Five stars: The combination of phenomenal sound and a guitarist who has soaked up this music like a sponge is unbeatable

The longest single work in the guitar repertoire, Castelunovo-Tedesco's Platero y Yo (Platero and I) tells in 28 “scenes” (movements) the story of a man and his donkey, Platero. I would suggest that, although eminently excerptable, the piece should be experienced in its entirety. Each movements accompanies text by the poet Juan Ramón Jiménez. Here, we have an illustrated booklet which includes translations of the original text; Halfdan Pisket is the artist who supplies the black and white, striking images in the booklet.
Catherine Liolios on the EMEC label (Fanfare 41:2) offers another complete traversal. I agree with Dave Saeman that the recording there is too distanced; OUR Recordings get it just right. And how: the place and story of the recording itself is worth retelling. The venue is Fredensborg Castle, specifically chosen for this project because of its exceptional acoustics; the venture is possible thanks to the permission of His Majesty King Frederik X. There is also a version with narrator (in English) by Roxana Marcosanu on the PVR label (she overdubs her own narration). There are even spatial effects there (“I call him softly” she says, and “Platero” appears to the extreme left in the sound picture). It is interesting to have both ways; the experience is obviously very different., and Johansen is minus narration There is no doubt Castelnuovo-Tedesco's music sits perfectly well in its own right ...
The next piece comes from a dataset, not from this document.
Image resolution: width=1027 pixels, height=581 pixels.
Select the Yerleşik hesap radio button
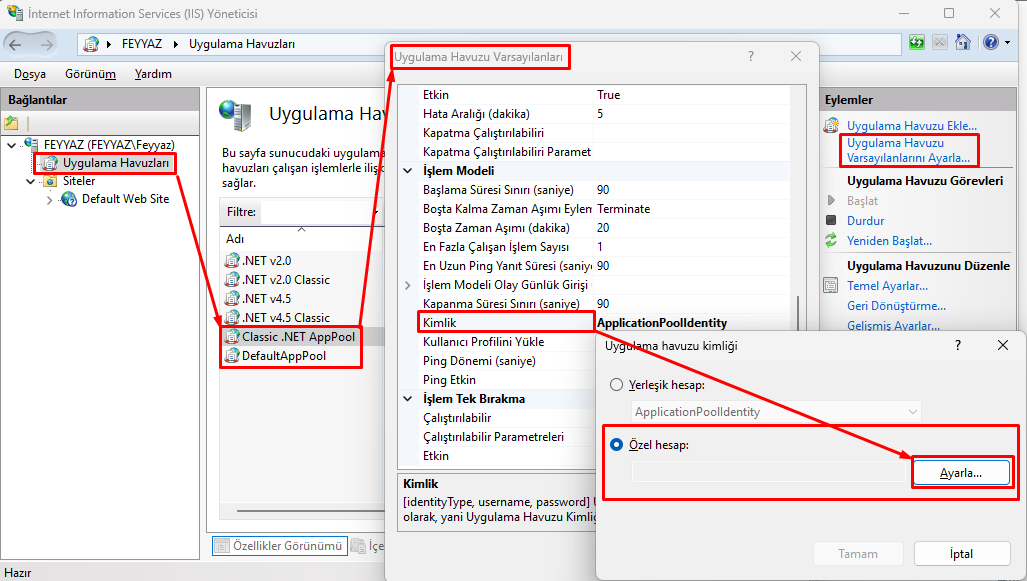[x=617, y=385]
Inevitably there ae significant guitarists who have taken on selections, notably Norbert Kraf,t recorded in Cambridge (UK) in 1990, five movements on Chandos, beautifully played (see Fanfare 14:4), and of course the inimitable Segovia And, there is a lovely alternative with narration is the warm male voice of Dan Doyle, with Frank Koonce on guitar (who is a little too distanced): Fanfare 33:1, and easily available, albeit via individual videos, on YouTube.
It is Platero himself that launches the cycle; a piece about him, anyway. The presence, the crystalline detail, the tenderness of Johansen’s performance is remarkable, as is the variety of articulation he achieves (finer gradations than Catherine Liolios’ version, for sure). It makes sense, too: the poem refers to the “amber” muscatel gapes, “purple” figs, flowers of "pink, sky blue and golden yellow,” and more all in a short poem. Quite right that the score is realised in Technicolor, aspects difficult to appreciate if there is concurrent narration. Johansen realizes the beauty of “Angelus” in pastel colors: color again, until the Angelus rings. The explicit reference to Fra Angelco, who “always knelt to paint the sky” is infinitely touching in the text (anyone who has seen Fra Angelico’s wall paintings in Florence may well have a tear in their eye), and lovely as represented in the music. It is true, though, that Liolios implies far more clearly the bells at the opening of this movement.
The reflection of color in the text in the music and in Johanson’s performance is a continuing thread throughout. I wonder if I am alone in finding an echo of Mussorgsky’s Pictures in “Return”; it seems so, albeit underlaid with Spanish rhythms, in the present performance; Liolios is under-tempo here, over-langorous in comparison. There is virtuosity in Johansen’s performance, too: “Spring” bursts with ecstatic rhythms that, according to the poem, paise Nature for her bounty; on her own terms, Liolios is fine here, it is only in comparison with Johansen that one realizes how much more the score offers; plus, Johansen has none of her awkward technical corners.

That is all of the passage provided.